Wednesday, August 18, 2010

Am I Officially A Novelist?

My sons' open houses were last night.
As it is inevitable that someone there, usually their teachers, will ask,  "What do you do?" I inquired of my son on the way, "So when people ask, do I tell them I'm a novelist? Or do I have to stick with the usual, `I'm finishing up my degree?'"
My nine year-old paused to puzzle over this.
His first reaction was going to be, "Eh, I don't think so."
After all I haven't even made twenty bucks selling novels.
Even though in the 12 days that it's been up 187 people have downloaded the book that took me four months to write. Only three have been willing to pay $2.99 for it at amazon. I bumped the price up to .99 at Smashwords and no one wanted to pay for it despite two very good reviews. I'm beginning to get this feeling that unless you've been blessed enough to rise about the slush pile people don't consider your work worth their money.
That hardly seems fair. I've only sent my book to one agency. And they get thousands of submissions a month and I'm also relying on my marketing skills to pitch my book. I am not a pitchman. I'm also holding out. There's an agency I REALLY want to represent me so I'm willing to take my time. MEANWHILE, I need to make money. I would love to offer it free forever ( it is free here http://www.smashwords.com/books/view/20957 )to teens but there is a practical side to this. And it's a struggle for me. I long for the day when YA girls are reading my stories and falling in love with William and Viktor and are just excited about talking about them as I am. That's my main motivation. But I also long for the days of having my own home (we live with my parents) and being able to fix my stupid broken tooth that hurts so much.

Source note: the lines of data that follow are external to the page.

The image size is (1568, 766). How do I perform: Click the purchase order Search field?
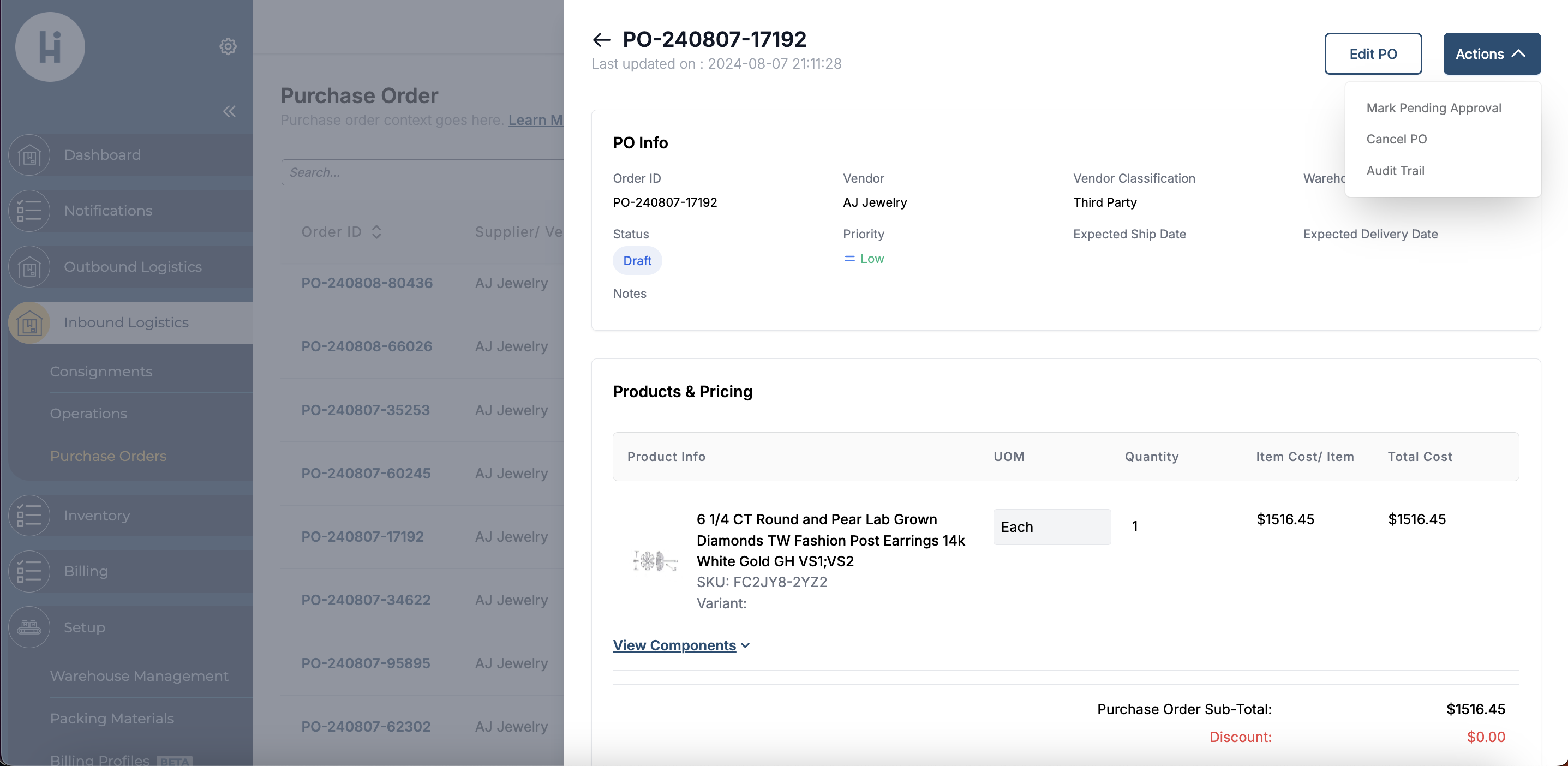point(421,172)
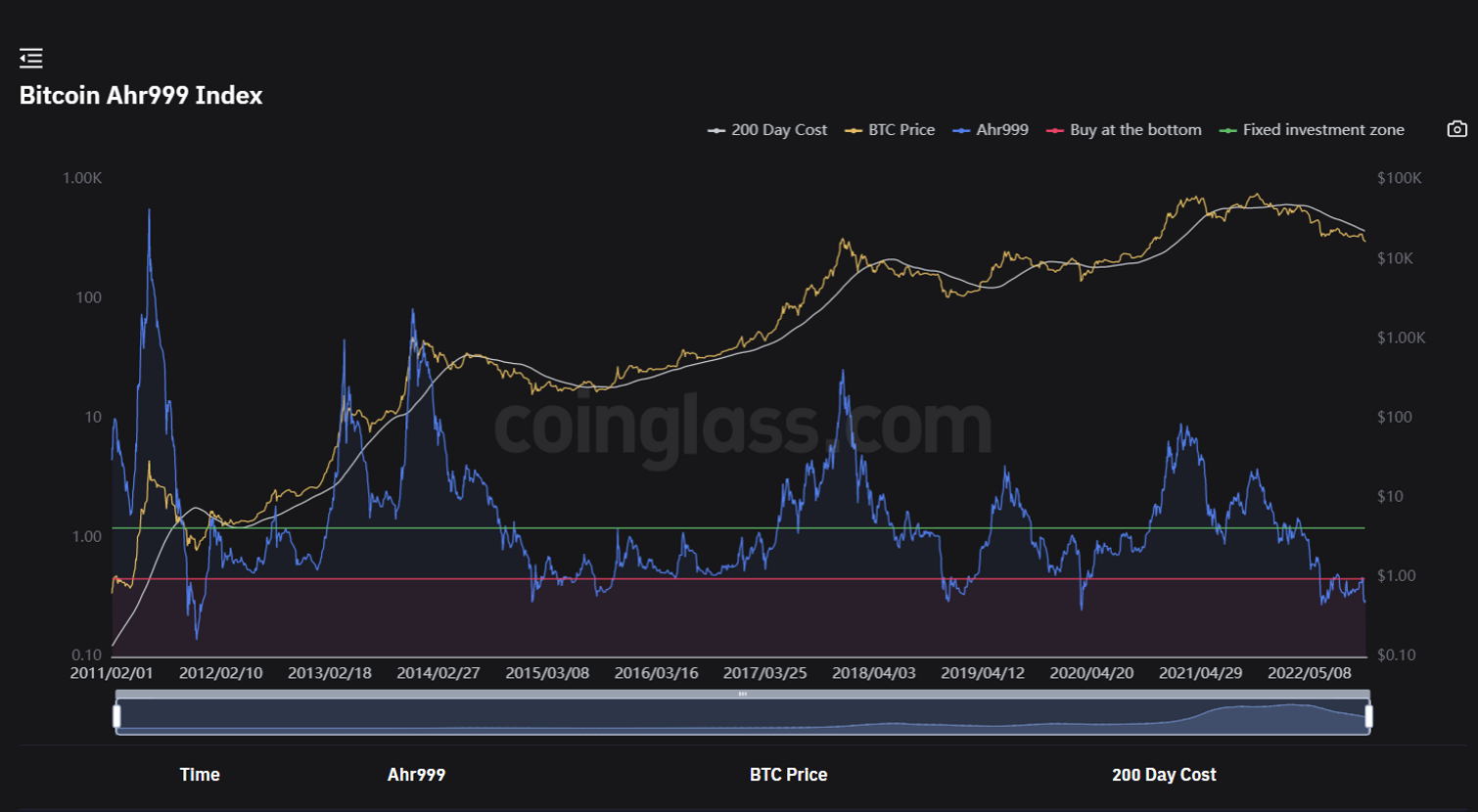
Task: Click the BTC Price column header
Action: [x=787, y=774]
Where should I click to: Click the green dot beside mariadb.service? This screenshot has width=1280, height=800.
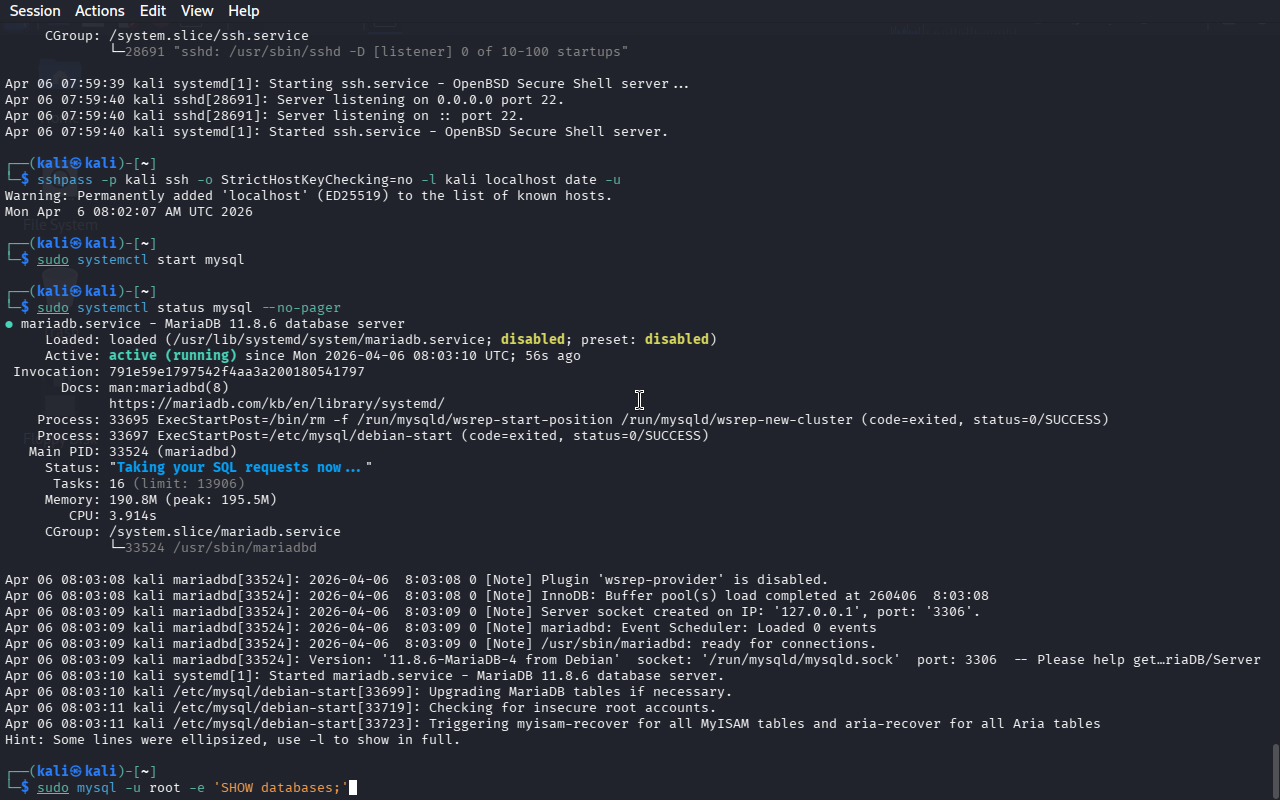[x=9, y=324]
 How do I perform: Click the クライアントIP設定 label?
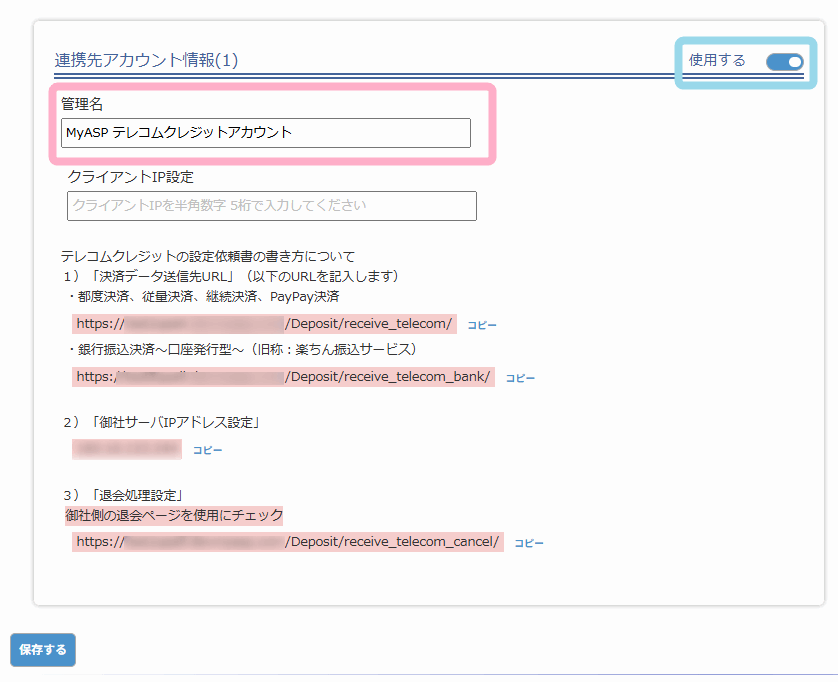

I've worked harder at being a writer than I have ever worked at anything (well, besides being a wife and mom....and I've worked pretty hard and filming and editing.) Sometimes (when the boys and the man are gone) I'll work from 7 a.m. to 11 p.m. And my poor body is not any better for it. But this is what I love so it's okay. Just because I don't have an agent and I don't have a big publishing house behind me doesn't mean I'm not a real writer. It doesn't mean that I don't have mad storytelling skillz. It just means that the one literary agency I took a chance on hasn't called back yet, maybe my pitch wasn't good enough. Isn't that ridiculous? To base my storytelling skillz on whether or not some overworked literary agent could assess my overall work through a one page letter? One letter among hundreds and thousands? I'm not good at concise self-promotions. I'm a long-winded kind of gal. Just do me a favor, give the indie writers a chance. We're real writers too.